Platform Applications (Layer 2)
Each platform — MigoSMTP, Telnxo — runs as a completely independent application on its own infrastructure:
- Isolated databases — your email logs, SMTP accounts, domain settings, and SMS history are stored separately per platform.
- Independent APIs — each platform has its own REST API with its own base URL, authentication, and rate limits.
- Separate dashboards — each platform has its own UI accessible at its own domain (
app.migosmtp.com,app.telnxo.com). - Per-platform API keys — API keys generated in MigoSMTP cannot be used in Telnxo and vice versa.
How Single Sign-On (SSO) Works
SSO is the mechanism that links your Rackwave account to your platform workspace without requiring a separate login. The flow is as follows:
- You click Access Platform in the Rackwave portal.
- The portal generates a unique, single-use SSO token — a cryptographically random string tied to your client ID, your workspace ID on the target platform, and a short expiry window (typically 5 minutes).
- The portal redirects your browser to the platform URL with this token as a query parameter.
- The platform receives the token, validates it against the portal via a server-to-server API call, confirms the token is genuine and unused, then creates an authenticated session for you.
- The token is immediately marked as used and cannot be reused.

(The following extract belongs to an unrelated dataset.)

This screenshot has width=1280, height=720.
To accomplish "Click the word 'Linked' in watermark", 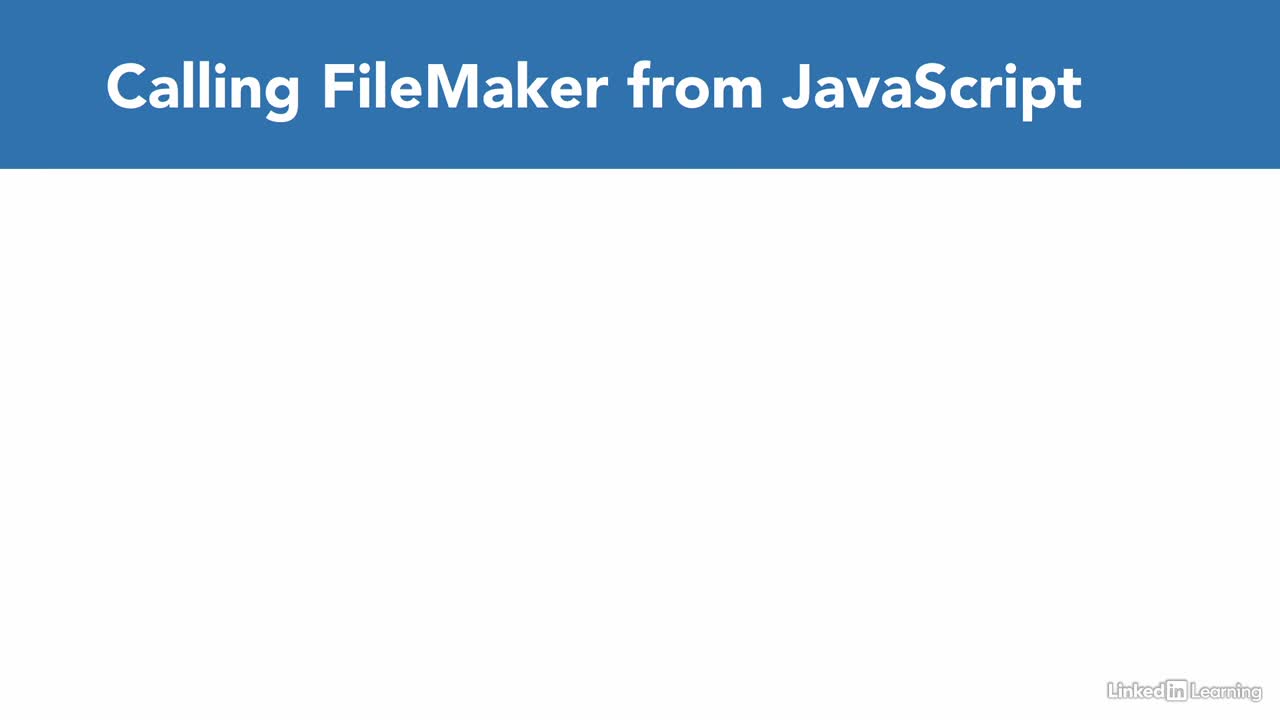I will coord(1136,690).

- You land on the platform dashboard, fully logged in.
Webhook Architecture
Rackwave fires webhooks to your configured HTTP endpoint when key lifecycle events occur. This allows your internal systems to react automatically to subscription changes.
| Event | When It Fires |
|---|---|
trial_activated |
When a free trial is started on any platform |
service_activated |
When a paid subscription becomes active |
service_suspended |
When a subscription is suspended (billing or admin) |
service_cancelled |
When a subscription is permanently cancelled |
invoice_created |
When a new invoice is generated |
invoice_paid |
When an invoice is marked as paid |
invoice_overdue |
When an invoice passes its due date unpaid |
All webhook payloads are signed with an HMAC-SHA256 signature using your platform-specific webhook secret. Always verify this signature before processing the payload in your system.
Multi-Tenancy & Data Isolation
Rackwave is a multi-tenant system — meaning multiple clients share the same underlying platform infrastructure, but with strict data isolation:
- Your email logs, SMTP credentials, domain records, and API keys are never accessible to other tenants.

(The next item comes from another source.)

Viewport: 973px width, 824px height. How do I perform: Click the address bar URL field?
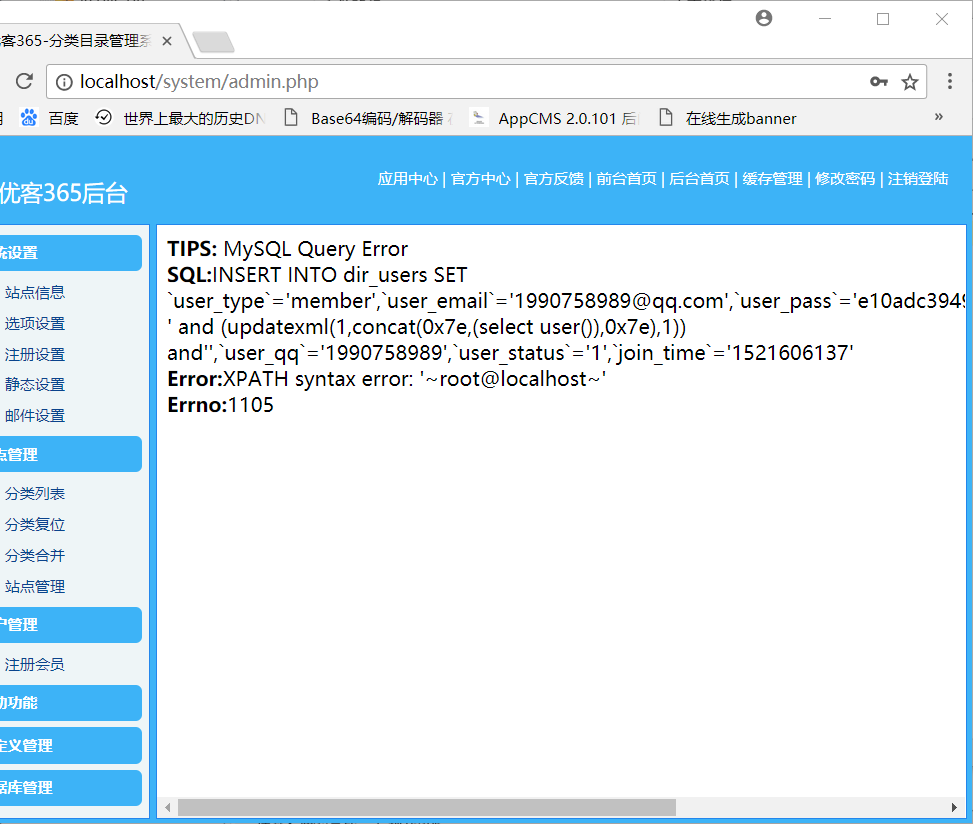coord(450,82)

- Each workspace is identified by a unique tenant ID or workspace ID on each platform.
- Platform databases use row-level tenancy — every record is scoped to a workspace ID.

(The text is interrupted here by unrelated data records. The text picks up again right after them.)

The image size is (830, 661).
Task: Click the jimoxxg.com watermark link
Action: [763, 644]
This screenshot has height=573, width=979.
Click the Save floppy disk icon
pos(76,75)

- API requests are authenticated using per-workspace API keys that enforce tenant scope server-side.
Data Flow — Sending an Email via MigoSMTP
- Your application sends an SMTP request (or API call) to
smtp.migosmtp.comusing your SMTP credentials. - MigoSMTP authenticates the request against your SMTP account, checks your daily quota, and accepts the message.
- The message is queued in the delivery engine and dispatched to the recipient's mail server.
- The recipient's server returns a delivery status — accepted, deferred, or bounced.
- MigoSMTP records the delivery event in your workspace logs.
- If you have open/click tracking enabled, a tracking pixel and link wrapping are injected before dispatch.
- Delivery events are pushed to your webhook endpoint (if configured) in real time.